After the 2005 season, Wiesenhof gave up the Professional Continental (formerly GS II) team that it had sponsored for years and joined forces with the small Team Akud-Arnold's Sicherheit. Many Wiesenhof riders went over to the new Team Milram. The young riders carried over from AKUD have been joined by German neo-pros and seasoned veterans, presenting sport director Jens Heppner with the challenge of integrating them into a successful team. Heppner noted that he was given a team, "made up of two parts, one older, one younger, and they had not really come together. But I hope that we have now accomplished that."
Designated captain is Thorsten Schmidt, formerly of Team Gerolsteiner, who noted that he weighs six kilos less than last year. After nine years with Gerolsteiner, he says, "it was time to find a new way and a new motivation." His season goals are "to ride successfully and to lead and help develop the young team." The team's real star, though, is youngster Gerald Ciolek, only 19 years old and already German road champion. Heppner noted that Ciolek "handily beat Zabel" in the championship race sprint, and added that after watching Ciolek in the mountains during the team's recent training camp on Mallorca, "I think he has the potential to be the next Erik Zabel." The subject of this praise will be making a delayed season start, though, as he faces exams at the end of this month. And he notes that he lost one of his German champion jerseys during the training camp. Like a typical teenager, "I hung it somewhere on a door knob and when I went to look for it, it was gone." Ciolek says that he decided not to move to a larger team, but to stay with Wiesenhof-AKUD because "I have always felt good here. I want to keep on developing, and I think I can do it best here."
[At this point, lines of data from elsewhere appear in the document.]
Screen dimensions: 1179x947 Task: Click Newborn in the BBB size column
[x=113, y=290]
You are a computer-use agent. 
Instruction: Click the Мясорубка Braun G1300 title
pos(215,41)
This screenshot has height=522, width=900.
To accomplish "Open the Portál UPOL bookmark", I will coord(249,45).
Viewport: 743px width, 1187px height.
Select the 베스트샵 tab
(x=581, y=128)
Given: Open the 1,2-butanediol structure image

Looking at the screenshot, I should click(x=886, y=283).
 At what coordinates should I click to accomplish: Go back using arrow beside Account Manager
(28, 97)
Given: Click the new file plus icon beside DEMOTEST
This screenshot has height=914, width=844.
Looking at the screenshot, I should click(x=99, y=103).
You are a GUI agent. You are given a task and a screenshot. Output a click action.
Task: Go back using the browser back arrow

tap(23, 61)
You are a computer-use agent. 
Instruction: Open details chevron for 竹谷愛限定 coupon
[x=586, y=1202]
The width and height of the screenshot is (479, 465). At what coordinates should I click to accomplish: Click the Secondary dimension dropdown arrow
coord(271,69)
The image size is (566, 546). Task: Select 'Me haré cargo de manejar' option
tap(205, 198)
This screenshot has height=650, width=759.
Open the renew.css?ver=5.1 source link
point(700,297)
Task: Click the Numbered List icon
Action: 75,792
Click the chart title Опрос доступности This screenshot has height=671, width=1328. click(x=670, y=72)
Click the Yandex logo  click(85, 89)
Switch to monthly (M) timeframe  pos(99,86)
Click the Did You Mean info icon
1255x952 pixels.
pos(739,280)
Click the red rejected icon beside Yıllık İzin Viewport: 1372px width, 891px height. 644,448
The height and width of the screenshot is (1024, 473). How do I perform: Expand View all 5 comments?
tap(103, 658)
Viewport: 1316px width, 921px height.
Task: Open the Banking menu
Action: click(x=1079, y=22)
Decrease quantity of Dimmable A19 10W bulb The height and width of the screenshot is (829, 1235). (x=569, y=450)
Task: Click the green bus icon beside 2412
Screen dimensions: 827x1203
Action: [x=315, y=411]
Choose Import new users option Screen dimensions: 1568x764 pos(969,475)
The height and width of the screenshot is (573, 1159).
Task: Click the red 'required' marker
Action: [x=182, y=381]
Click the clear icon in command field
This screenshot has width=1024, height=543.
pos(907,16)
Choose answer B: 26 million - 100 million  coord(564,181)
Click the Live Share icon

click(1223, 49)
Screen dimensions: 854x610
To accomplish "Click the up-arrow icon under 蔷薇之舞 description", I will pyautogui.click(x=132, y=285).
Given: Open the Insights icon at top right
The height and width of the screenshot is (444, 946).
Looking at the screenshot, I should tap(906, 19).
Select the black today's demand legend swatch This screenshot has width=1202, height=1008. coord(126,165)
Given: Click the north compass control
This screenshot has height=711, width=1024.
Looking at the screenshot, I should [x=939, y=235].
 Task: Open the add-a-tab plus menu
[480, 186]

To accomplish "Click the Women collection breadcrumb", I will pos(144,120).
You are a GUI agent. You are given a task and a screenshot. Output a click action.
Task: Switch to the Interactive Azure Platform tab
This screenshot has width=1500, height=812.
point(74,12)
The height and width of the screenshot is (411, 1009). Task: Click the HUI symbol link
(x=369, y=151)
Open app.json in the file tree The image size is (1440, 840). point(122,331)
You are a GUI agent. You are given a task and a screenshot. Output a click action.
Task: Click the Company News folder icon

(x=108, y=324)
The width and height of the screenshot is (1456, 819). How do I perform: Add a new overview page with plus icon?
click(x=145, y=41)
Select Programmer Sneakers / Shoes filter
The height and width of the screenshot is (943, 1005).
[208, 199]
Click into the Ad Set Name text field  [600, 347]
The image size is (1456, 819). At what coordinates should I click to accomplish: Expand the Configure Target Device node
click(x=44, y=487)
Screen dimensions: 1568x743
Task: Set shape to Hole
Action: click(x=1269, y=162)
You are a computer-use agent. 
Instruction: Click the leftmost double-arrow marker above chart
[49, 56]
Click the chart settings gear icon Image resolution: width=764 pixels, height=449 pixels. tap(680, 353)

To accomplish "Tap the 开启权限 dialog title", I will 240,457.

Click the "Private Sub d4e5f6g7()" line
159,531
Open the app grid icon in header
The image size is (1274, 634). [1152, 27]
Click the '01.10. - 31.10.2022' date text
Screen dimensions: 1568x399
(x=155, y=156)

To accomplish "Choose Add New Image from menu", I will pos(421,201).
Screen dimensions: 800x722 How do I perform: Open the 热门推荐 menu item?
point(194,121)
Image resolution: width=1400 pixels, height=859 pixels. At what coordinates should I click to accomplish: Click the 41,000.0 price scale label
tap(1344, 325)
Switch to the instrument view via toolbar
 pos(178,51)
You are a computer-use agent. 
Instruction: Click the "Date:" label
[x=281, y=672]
Austrian Gerard Trampusch managed to stand out in the crowd, with his shoulder-length hair, beard, tattoo and piercings. "Hair length doesn't play a major role in cycling performance," he noted.
Is the team content with its new role, or does it want to go further, like to the Tour de France someday? Heppner notes that every rider wants to ride the Tour and to do that you have to be in the ProTour. Team manager Raphael Schweda says straightforwardly that, yes, "We want to ride the Tour sooner or later." So the little team is already looking at its next step up.